Reproduce the indemnification provisions below word for word, keeping every line as it appears.

- [Extracted text]:

--- begin ---

B. Effect of Other Proceedings. The termination of any Proceeding or of
any claim, issue or matter therein, by judgment, order or settlement shall not
create a presumption that the act(s) or omission(s) giving rise to the
Proceeding were not Good Faith Act(s) or Omission(s). The termination of any
Proceeding by conviction, or upon a plea of nolo contendere, or its equivalent,
or an entry of an order of probation prior to judgment, shall create a
rebuttable presumption that the act(s) or omission(s) of the Indemnitee giving
rise to the Proceeding were not Good Faith Act(s) or Omission(s).
C. Reliance as Safe Harbor. For purposes of any determination of
whether any act or omission of the Indemnitee was a Good Faith Act or Omission,
each act of the Indemnitee shall be deemed to be a Good Faith Act or Omission if
the Indemnitee's action is based on the records or books of accounts of the
Company, including financial statements, or on information supplied to the
Indemnitee by the officers of the Company in the course of their duties, or on
the advice of legal counsel for the Company or on information or records given
or reports made to the Company by an independent certified public accountant or
by an appraiser or other expert selected with reasonable care by the Company.
The provisions of this Section VII.C. shall not be deemed to be exclusive or to
limit in any way the other circumstances in which the Indemnitee may be deemed
to have met the applicable standard of conduct set forth in this Agreement or
under applicable law.
D. Actions of Others. The knowledge and/or actions, or failure to act,
of any director, officer, agent or employee of the Company shall not be imputed
to the Indemnitee for purposes of determining the right to indemnification under
this Agreement.

--- end ---

- [Provided material]:
--- begin ---

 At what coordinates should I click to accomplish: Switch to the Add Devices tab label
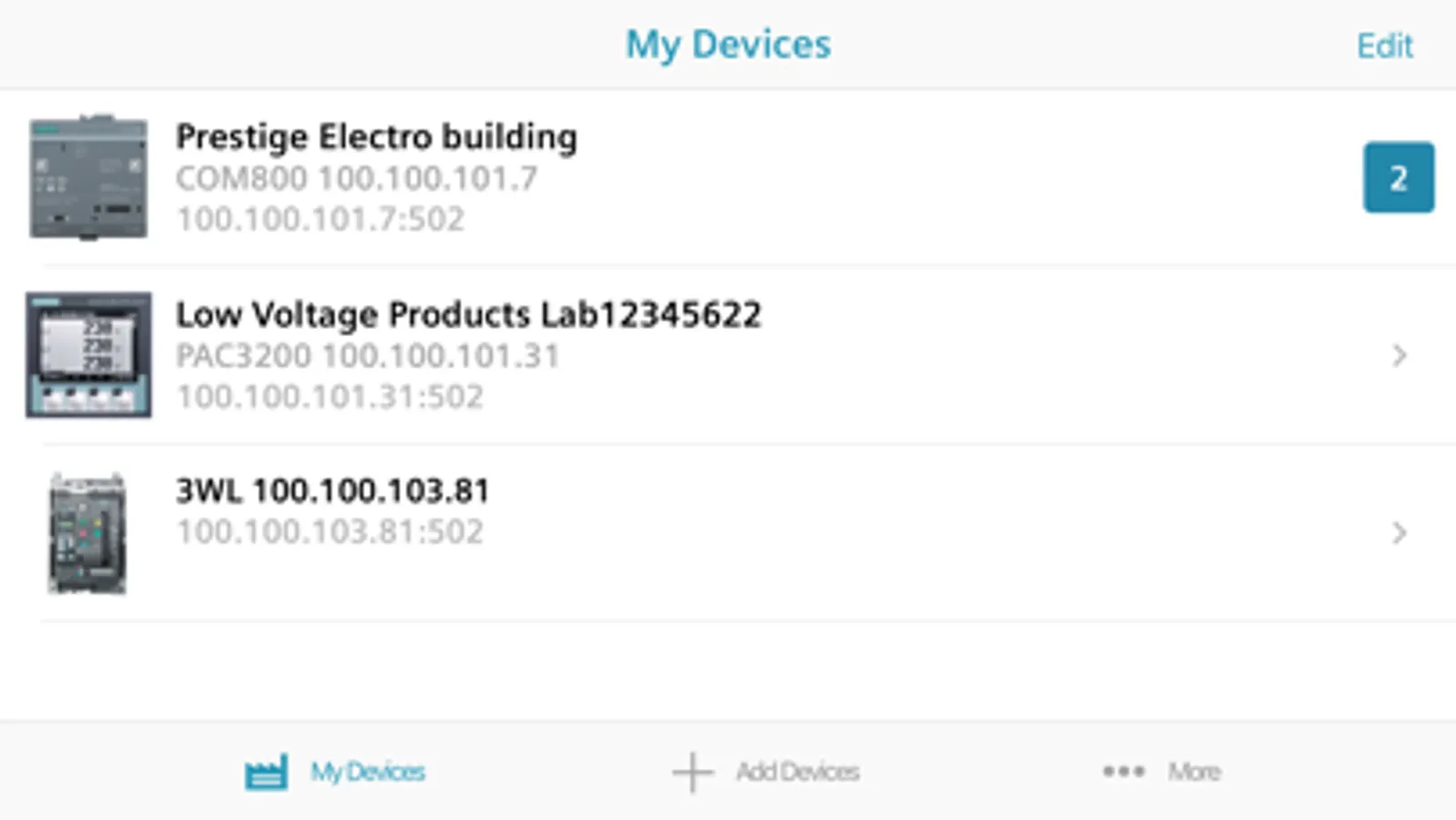tap(798, 773)
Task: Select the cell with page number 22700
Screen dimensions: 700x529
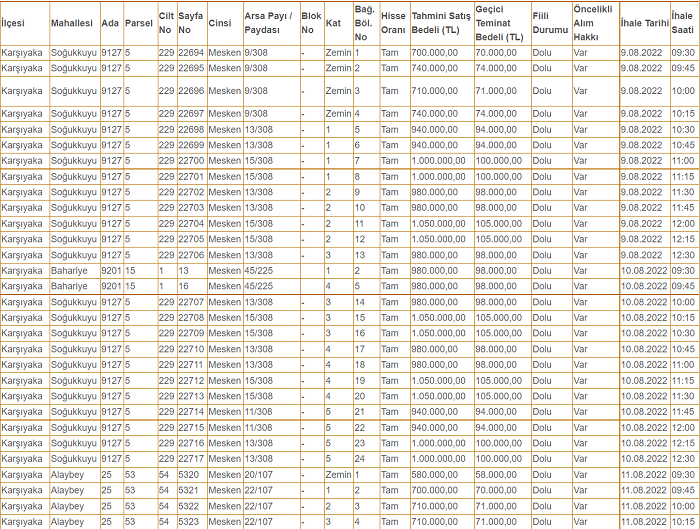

--- end ---

- [Final answer]:
B. Effect of Other Proceedings. The termination of any Proceeding or of
any claim, issue or matter therein, by judgment, order or settlement shall not
create a presumption that the act(s) or omission(s) giving rise to the
Proceeding were not Good Faith Act(s) or Omission(s). The termination of any
Proceeding by conviction, or upon a plea of nolo contendere, or its equivalent,
or an entry of an order of probation prior to judgment, shall create a
rebuttable presumption that the act(s) or omission(s) of the Indemnitee giving
rise to the Proceeding were not Good Faith Act(s) or Omission(s).
C. Reliance as Safe Harbor. For purposes of any determination of
whether any act or omission of the Indemnitee was a Good Faith Act or Omission,
each act of the Indemnitee shall be deemed to be a Good Faith Act or Omission if
the Indemnitee's action is based on the records or books of accounts of the
Company, including financial statements, or on information supplied to the
Indemnitee by the officers of the Company in the course of their duties, or on
the advice of legal counsel for the Company or on information or records given
or reports made to the Company by an independent certified public accountant or
by an appraiser or other expert selected with reasonable care by the Company.
The provisions of this Section VII.C. shall not be deemed to be exclusive or to
limit in any way the other circumstances in which the Indemnitee may be deemed
to have met the applicable standard of conduct set forth in this Agreement or
under applicable law.
D. Actions of Others. The knowledge and/or actions, or failure to act,
of any director, officer, agent or employee of the Company shall not be imputed
to the Indemnitee for purposes of determining the right to indemnification under
this Agreement.